Even though we may not yet be able to see clearly why God is allowing so much evil, pain and suffering, there is one thing we all can be sure of: in the end of days, when we are looking back on all that God has done, and all that He has allowed, it will all make perfect sense. We will not be disappointed in Him. No one in Heaven will be accusing God of any wrong doing, injustice, indifference or negligence. Your case will be no different than mine. There will come a day when we will fully understand and rejoice in all of God’s ways: “Now we see through a glass, darkly; but then face to face: now I know in part; but then shall I know even as also I am known.” (1Co 13:12, also 1Th 5:18) Until then we need to trust Him, that He knows what He is doing.

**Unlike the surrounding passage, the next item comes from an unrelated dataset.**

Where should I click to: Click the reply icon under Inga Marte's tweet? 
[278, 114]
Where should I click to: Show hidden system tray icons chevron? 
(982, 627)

More of God is what we all need; not answers. The more we have God, the better we know Him and the more closely we are walking with Him, the more answers become optional … the more everything else becomes optional. Until we are where we should be He will keep pursuing us to give us more of Himself … because He is good.

O Taste and See

Once our trust in the goodness of God is strengthened and restored is it much easier to submit to His working in our lives, to start actually looking for evidence of His goodness, and to begin to see the overwhelming evidence all around us … in the design of our bodies, in the beauty and intricacies of His Creation, and in the splendor of His universe. As He heals and transforms us we can behold Him anew and delight in His ways. (Ps 19:7)

Ponder again God’s willingness to even send his own Son to the cross to be tortured and put to death for us, for us rebels and sinners, how He offers Himself to bear the punishment of our own sin and shame. How can we even begin to measure this kind of benevolence and lovingkindness? It is unfathomable! If God cannot be implicitly trusted, no one can be trusted. No mistake about it: God is good … and that is an incredibly vast understatement.

Meditating on the goodness, beauty and majesty of God leads to peace in suffering, and to a fullness of joy even in the midst of pain that is difficult to fathom, a “joy unspeakable and full of glory.” (1Pe 1:6-8)

Evidence of God’s infinite goodness abounds: “the riches of his goodness and forbearance and longsuffering.” (Ro 2:4) “O taste and see!” (Ps 34:8) Position your mind and heart to receive the knowledge of His goodness as you ask Him to give it to you. This is life changing at the core of our being … which is what we want, to be delivered from our darkness and to walk more and more in His light and truth.